American college basketball season

The 1914–15 West Virginia Mountaineers men's basketball team represented the University of West Virginia during the 1914–15 college men's basketball season. The head coach was George Pyle, coaching his first season with the Mountaineers.

==Schedule==

| Date time, TV | Opponent | Result | Record | Site city, state |
| December 19, 1914* | at Davis & Elkins | L 25–37 | 0–1 | Elkins, WV |
| January 8, 1915* | at Fairmont YMCA | W 47–18 | 1–1 | Fairmont, WV |
| January 16, 1915* | Fairmont YMCA | W 33–20 | 2–1 | Morgantown, WV |
| January 23, 1915* | Davis & Elkins | W 59–18 | 3–1 | Morgantown, WV |
| January 29, 1915* | at Pitt | L 18–42 | 3–2 | Trees Gym Pittsburgh, PA |
| January 30, 1915* | at Duquesne | L 21–28 | 3–3 | Duquesne Garden Pittsburgh, PA |
| February 6, 1915* | at West Virginia Wesleyan | L 20–32 | 3–4 | Buckhannon, WV |
| February 8, 1915* | West Virginia Wesleyan | L 18–24 | 3–5 | Morgantown, WV |
| February 13, 1915* | Bethany | L 19–24 | 4–5 | Morgantown, WV |
| February 20, 1915* | Clarksburg Scholastics | W 36–01 | 5–5 | Morgantown, WV |
| February 22, 1915* | at Marietta | L 17–24 | 5–6 | Marietta, OH |
| February 23, 1915* | at Chas.
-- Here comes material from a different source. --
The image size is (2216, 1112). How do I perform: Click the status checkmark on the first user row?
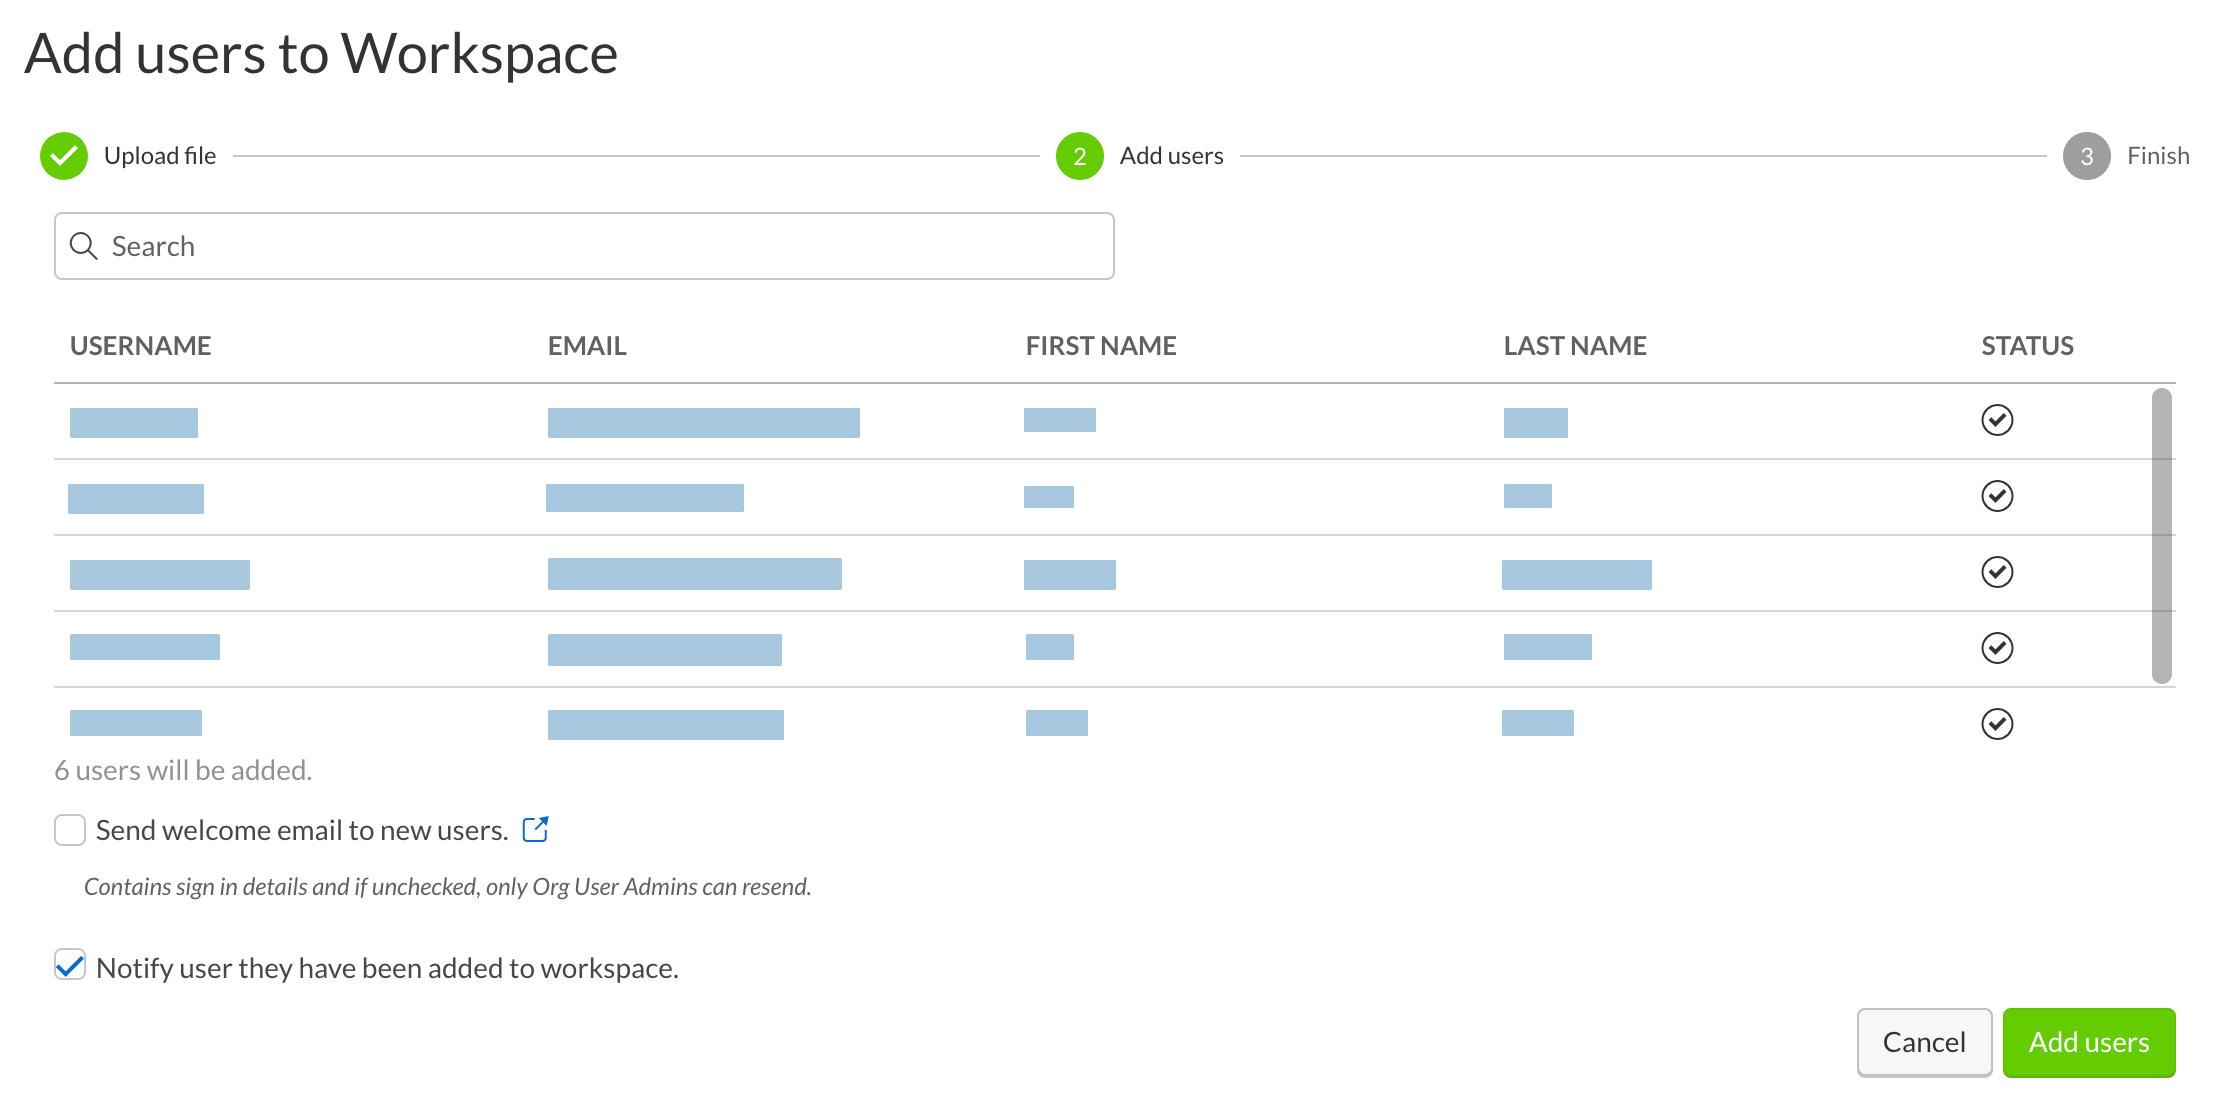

National Guard | W 26–12 | 6–6 | Charleston, WV |
| February 24, 1915* | at Charleston YMCA | W 50–29 | 7–6 | Charleston, WV |
| February 25, 1915* | at Huntington Presbyterian | W 42–19 | 8–6 | Huntington, WV |
| February 27, 1915* | Marietta | W 22–19 | 9–6 | Morgantown, WV |
| March 4, 1915* | at Carnegie Tech | L 31–38 | 9–7 | Pittsburgh, PA |
| March 5, 1915* | at Washington & Jefferson | L 27–31 | 9–8 | Washington, PA |
| March 6, 1915* | at Bethany | L 20–36 | 9–9 | Bethany, PA |
| March 12, 1915* | at West Virginia Wesleyan | L 21–37 | 9–10 | Buckhannon, WV |
| March 13, 1915* | at Fairmont YMCA | W 37–26 | 10–10 | Fairmont, WV |
*Non-conference game. (#) Tournament seedings in parentheses.